[Start of section]

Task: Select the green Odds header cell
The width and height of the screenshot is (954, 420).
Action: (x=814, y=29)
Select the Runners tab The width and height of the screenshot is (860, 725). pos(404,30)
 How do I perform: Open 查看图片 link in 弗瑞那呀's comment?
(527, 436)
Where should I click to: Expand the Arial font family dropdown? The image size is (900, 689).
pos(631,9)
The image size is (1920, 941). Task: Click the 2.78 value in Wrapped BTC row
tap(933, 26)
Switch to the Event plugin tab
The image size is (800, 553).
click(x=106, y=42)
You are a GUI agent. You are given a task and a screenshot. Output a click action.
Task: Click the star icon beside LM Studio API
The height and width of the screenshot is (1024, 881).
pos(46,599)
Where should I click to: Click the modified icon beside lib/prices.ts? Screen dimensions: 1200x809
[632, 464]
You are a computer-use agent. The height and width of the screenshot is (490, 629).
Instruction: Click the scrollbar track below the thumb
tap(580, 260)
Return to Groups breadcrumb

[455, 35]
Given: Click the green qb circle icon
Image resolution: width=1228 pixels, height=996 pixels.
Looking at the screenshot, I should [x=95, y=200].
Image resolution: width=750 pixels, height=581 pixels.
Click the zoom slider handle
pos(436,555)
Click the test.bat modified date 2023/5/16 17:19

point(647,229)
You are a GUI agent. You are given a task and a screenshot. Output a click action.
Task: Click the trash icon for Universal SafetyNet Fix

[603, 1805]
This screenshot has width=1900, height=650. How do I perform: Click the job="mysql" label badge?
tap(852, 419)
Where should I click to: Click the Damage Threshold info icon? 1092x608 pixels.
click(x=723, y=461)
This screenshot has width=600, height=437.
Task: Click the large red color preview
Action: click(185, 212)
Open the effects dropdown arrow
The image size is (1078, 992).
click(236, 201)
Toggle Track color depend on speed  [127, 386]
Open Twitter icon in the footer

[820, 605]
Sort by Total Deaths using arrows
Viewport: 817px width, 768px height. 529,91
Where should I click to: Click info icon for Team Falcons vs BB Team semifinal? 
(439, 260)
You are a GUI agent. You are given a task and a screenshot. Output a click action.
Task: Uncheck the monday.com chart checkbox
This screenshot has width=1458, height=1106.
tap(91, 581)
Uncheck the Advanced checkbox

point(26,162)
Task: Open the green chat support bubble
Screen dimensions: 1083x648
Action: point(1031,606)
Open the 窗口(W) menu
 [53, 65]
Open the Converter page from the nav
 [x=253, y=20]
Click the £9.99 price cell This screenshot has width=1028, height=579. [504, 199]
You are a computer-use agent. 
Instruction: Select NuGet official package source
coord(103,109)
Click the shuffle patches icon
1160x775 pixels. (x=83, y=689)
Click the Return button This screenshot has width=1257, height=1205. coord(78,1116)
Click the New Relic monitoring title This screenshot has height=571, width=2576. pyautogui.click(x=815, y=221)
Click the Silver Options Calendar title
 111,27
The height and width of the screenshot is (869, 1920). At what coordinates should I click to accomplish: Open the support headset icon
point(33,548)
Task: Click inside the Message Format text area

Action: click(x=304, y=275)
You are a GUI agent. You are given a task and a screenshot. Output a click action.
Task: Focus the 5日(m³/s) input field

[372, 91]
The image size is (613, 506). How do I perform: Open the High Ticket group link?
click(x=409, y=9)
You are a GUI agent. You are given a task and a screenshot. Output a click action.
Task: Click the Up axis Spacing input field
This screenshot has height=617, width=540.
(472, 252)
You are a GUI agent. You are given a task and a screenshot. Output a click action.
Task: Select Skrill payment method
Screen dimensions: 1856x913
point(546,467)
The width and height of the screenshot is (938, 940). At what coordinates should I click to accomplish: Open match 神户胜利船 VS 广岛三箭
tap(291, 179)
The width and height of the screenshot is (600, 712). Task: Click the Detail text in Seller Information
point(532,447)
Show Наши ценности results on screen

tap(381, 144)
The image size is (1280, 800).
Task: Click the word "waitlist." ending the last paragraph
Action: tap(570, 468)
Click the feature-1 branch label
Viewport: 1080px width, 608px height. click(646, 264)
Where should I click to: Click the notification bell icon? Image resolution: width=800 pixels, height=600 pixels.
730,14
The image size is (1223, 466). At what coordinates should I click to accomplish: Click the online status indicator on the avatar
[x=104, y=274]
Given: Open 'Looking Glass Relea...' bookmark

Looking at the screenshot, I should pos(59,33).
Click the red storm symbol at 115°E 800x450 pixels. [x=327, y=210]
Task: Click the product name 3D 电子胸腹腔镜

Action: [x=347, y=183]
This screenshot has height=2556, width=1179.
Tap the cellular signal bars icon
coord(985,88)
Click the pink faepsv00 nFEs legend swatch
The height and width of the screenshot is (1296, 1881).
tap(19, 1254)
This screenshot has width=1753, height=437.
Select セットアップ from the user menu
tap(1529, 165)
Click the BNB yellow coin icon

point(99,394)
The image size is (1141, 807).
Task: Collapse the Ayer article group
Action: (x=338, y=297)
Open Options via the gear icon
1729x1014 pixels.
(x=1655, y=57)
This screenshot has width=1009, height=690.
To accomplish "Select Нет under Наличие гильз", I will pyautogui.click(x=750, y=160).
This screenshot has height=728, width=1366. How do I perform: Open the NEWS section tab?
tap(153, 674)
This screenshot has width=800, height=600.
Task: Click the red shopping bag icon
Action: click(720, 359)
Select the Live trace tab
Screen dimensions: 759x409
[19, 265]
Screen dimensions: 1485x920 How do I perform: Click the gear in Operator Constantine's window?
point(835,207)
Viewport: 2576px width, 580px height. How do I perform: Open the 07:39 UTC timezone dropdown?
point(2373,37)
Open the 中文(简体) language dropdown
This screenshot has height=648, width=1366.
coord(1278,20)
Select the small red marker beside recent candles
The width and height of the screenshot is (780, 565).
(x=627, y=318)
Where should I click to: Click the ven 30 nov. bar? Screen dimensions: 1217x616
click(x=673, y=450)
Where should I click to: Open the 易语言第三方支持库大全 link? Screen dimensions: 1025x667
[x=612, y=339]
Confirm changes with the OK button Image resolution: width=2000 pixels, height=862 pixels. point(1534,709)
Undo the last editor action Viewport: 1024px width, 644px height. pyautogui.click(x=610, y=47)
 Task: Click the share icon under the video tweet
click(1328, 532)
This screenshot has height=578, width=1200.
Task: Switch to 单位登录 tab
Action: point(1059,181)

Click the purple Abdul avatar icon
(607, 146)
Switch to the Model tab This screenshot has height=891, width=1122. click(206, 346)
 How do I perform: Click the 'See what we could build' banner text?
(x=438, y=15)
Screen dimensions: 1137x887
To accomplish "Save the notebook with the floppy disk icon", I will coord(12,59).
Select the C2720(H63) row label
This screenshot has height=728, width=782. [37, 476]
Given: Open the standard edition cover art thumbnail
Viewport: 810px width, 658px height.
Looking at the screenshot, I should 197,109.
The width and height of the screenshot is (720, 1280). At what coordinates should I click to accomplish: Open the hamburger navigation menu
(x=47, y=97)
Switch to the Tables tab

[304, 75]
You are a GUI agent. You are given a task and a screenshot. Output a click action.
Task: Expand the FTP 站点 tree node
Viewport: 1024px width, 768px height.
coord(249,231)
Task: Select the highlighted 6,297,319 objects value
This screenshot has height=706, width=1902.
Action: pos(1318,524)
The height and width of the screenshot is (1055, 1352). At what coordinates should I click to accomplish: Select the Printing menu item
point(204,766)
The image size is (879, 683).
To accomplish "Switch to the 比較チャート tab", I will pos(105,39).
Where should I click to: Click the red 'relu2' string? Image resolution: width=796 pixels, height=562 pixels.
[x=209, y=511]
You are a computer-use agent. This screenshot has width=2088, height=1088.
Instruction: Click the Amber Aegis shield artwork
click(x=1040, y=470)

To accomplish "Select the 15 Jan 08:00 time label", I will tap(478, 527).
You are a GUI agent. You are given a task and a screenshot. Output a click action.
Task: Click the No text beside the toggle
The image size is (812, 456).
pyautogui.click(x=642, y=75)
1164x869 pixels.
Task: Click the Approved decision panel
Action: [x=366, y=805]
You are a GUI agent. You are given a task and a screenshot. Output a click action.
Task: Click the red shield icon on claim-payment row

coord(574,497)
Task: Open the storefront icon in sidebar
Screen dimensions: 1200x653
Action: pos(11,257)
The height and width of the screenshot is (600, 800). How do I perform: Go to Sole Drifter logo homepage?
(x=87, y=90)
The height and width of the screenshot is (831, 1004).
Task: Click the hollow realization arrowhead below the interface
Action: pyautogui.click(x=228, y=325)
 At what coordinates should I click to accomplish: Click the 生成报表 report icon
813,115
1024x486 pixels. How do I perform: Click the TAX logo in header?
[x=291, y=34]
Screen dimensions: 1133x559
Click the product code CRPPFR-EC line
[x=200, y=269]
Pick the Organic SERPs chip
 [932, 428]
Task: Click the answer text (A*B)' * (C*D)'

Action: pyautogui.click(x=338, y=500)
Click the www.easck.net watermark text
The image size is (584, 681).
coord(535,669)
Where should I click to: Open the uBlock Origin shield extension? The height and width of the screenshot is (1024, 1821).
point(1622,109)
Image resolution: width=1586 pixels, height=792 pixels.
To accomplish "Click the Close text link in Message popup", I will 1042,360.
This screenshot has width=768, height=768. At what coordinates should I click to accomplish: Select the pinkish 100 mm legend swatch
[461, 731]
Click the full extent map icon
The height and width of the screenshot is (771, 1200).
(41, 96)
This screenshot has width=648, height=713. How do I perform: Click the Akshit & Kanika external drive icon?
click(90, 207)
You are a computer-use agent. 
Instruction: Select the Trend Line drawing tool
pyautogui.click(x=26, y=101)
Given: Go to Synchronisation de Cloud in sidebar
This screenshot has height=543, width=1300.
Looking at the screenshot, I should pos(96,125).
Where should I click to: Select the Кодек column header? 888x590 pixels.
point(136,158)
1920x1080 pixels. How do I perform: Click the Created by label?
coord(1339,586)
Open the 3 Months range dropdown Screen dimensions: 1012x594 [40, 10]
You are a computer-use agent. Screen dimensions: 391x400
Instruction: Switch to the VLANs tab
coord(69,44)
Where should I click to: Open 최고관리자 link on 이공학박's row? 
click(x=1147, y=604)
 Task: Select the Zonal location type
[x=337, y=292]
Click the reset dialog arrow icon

[End of section]

- **PROBLEM STATEMENT**:
Of all the entries above, repeat only the lines from the line that has "Where should I click to: Click the Damage" to the line that has "Task: Uncheck the monday.com chart checkbox", both lines included, exactly.

- **RESPONSE FOR THIS EXERCISE**:
Where should I click to: Click the Damage Threshold info icon? 1092x608 pixels.
click(x=723, y=461)
This screenshot has width=600, height=437.
Task: Click the large red color preview
Action: click(185, 212)
Open the effects dropdown arrow
The image size is (1078, 992).
click(236, 201)
Toggle Track color depend on speed  [127, 386]
Open Twitter icon in the footer

[820, 605]
Sort by Total Deaths using arrows
Viewport: 817px width, 768px height. 529,91
Where should I click to: Click info icon for Team Falcons vs BB Team semifinal? 
(439, 260)
You are a GUI agent. You are given a task and a screenshot. Output a click action.
Task: Uncheck the monday.com chart checkbox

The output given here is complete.